|
|
|
|
|
by erwincoumans
1534 days ago
|
|
I would recommend considering using NanoBind, the follow up of PyBind11 by the same author (Wensel Jakob), and move as much performance critical code to C or C++. https://github.com/wjakob/nanobind If you really care about performance called from Python, consider something like NVIDIA Warp (Preview). Warp jits and runs your code on CUDA or CPU. Although Warp targets physics simulation, geometry processing, and procedural animation, it can be used for other tasks as well. https://github.com/NVIDIA/warp Google Jax is another option, jitting and vectorizing code for TPU, GPU or CPU. https://github.com/google/jax |
|
Why would you recommend that? It's all way more effort than just writing Cython, especially in a Jupyter Notebook.

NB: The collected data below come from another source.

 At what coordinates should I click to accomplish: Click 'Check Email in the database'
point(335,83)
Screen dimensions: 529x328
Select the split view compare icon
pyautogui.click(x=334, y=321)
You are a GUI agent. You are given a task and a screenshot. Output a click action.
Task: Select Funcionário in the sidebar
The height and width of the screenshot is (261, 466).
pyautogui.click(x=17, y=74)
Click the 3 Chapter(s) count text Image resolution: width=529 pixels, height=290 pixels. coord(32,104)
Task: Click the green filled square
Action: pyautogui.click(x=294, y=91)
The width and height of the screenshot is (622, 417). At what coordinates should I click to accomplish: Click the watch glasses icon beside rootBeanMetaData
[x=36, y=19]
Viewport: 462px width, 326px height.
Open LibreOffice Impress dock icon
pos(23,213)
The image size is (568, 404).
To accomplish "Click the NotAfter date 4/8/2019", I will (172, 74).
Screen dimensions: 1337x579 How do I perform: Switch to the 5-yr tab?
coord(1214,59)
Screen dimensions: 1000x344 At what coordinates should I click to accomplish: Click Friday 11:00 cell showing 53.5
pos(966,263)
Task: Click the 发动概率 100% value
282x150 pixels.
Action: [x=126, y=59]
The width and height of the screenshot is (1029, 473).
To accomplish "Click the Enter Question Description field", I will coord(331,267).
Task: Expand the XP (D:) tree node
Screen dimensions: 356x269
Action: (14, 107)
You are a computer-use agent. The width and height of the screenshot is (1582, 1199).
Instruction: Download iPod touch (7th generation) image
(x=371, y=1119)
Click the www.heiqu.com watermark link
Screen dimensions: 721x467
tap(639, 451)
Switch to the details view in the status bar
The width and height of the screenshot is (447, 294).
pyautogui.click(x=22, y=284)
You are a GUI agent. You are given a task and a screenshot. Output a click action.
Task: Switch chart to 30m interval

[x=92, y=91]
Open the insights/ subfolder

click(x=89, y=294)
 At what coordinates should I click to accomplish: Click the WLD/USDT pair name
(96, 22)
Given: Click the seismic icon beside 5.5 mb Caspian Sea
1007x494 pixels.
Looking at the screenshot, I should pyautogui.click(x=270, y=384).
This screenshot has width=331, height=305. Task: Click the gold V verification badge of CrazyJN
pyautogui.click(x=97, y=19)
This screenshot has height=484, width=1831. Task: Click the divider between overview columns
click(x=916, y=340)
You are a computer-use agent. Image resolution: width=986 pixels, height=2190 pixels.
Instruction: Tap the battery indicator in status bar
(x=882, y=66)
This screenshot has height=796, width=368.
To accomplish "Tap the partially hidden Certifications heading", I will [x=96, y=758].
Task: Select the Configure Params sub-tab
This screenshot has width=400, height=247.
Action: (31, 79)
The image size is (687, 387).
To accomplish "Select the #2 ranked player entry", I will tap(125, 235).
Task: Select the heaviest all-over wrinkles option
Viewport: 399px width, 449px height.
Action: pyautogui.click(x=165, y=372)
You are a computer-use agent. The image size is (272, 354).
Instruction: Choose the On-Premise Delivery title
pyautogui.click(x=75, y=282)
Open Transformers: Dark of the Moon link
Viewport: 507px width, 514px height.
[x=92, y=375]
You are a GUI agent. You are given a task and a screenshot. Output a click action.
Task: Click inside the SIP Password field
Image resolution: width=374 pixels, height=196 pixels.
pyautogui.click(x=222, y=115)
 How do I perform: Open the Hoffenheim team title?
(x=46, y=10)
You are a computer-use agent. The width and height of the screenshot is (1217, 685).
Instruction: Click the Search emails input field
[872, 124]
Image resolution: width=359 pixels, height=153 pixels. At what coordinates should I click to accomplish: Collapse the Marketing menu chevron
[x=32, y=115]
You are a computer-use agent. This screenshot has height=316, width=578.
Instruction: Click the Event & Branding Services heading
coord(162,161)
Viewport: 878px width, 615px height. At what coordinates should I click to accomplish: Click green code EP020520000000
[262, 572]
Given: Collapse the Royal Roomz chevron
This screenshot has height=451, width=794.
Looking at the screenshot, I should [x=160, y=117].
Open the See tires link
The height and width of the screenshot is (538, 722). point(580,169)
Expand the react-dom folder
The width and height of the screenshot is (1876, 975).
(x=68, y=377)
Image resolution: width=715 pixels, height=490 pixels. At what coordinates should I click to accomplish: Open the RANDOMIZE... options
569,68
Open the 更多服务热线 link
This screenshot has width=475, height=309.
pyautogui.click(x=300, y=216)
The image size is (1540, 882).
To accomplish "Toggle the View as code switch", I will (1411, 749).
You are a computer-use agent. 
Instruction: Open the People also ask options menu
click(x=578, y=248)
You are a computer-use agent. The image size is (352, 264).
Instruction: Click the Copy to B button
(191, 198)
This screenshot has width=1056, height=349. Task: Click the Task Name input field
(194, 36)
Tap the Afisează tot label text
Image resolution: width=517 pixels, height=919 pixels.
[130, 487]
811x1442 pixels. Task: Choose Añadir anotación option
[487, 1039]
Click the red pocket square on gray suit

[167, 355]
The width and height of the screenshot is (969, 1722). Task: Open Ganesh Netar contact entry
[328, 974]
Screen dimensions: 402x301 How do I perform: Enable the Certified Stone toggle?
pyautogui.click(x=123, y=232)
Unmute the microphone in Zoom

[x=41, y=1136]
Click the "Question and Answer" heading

And Cython code can be just as fast as C/C++ code unless you're doing something really fancy. It's a bunch of work for no benefit.
>Warp jits and runs your code on CUDA or CPU
If someone's writing Cython it's probably because they found something that couldn't be done efficiently in Numpy because it was sequential, not easily vectorisable. Such code is going to get zero benefit from Cuda or running on the GPU.
In general, all your jitted code is not going to be as fast as code compiled with an ahead-of-time compiler like the C compiler that Cython uses. Moreover if you use a JIT then it makes your code a pain in the ass to embed in a C/C++ application, unlike Cython code.